Carlos Robalo Cordeiro: «O tabaco é o inimigo público número um da saúde respiratória»

Carlos Robalo Cordeiro, médico pneumologista: Grande entrevista

Embora «não haja hoje ninguém que fume e não saiba o mal que faz», como refere o médico pneumologista Carlos Robalo Cordeiro, há sintomas que são muitas vezes desvalorizados e que contribuem para que as doenças respiratórias estejam entre as principais causas de morte em Portugal.

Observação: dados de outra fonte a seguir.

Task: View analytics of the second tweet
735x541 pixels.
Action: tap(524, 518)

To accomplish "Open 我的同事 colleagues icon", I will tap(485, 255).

  • PorCarlos Eugénio AugustoJornalista
  • FotografiaArtur

  • Entrevista aProfessor Doutor Carlos Robalo CordeiroMédico pneumologista, professor catedrático e diretor da Faculdade de Medicina da Universidade de Coimbra

Segundo o Instituto Nacional de Estatística, o número de casos de doenças respiratórias e mortalidade associada em Portugal tem vindo a crescer nos últimos anos. Essa tendência é confirmada pela última atualização do Health at a Glance, relatório anual da Organização para a Cooperação e Desenvolvimento Económico sobre saúde na Europa, ao indicar que a taxa de mortalidade por pneumonia em Portugal é o dobro da média europeia, com cerca de 57 mortes em cada 100 mil habitantes. «De facto, vivemos um cenário preocupante no que toca à saúde respiratória dos portugueses. No entanto, as causas estão identificadas e acredito que possamos inverter esta tendência através de um esforço conjunto entre a classe médica e a população em geral», assegura Carlos Robalo Cordeiro, médico pneumologista, à Revista Prevenir. «Além disso, é urgente unir as estruturas e instituições responsáveis pela divulgação da saúde respiratória em Portugal, pois, quando falarem a uma só voz, vamos ter uma promoção mais efetiva e eficiente da prevenção, enquanto principal arma para combater as doenças do aparelho respiratório», defende o especialista.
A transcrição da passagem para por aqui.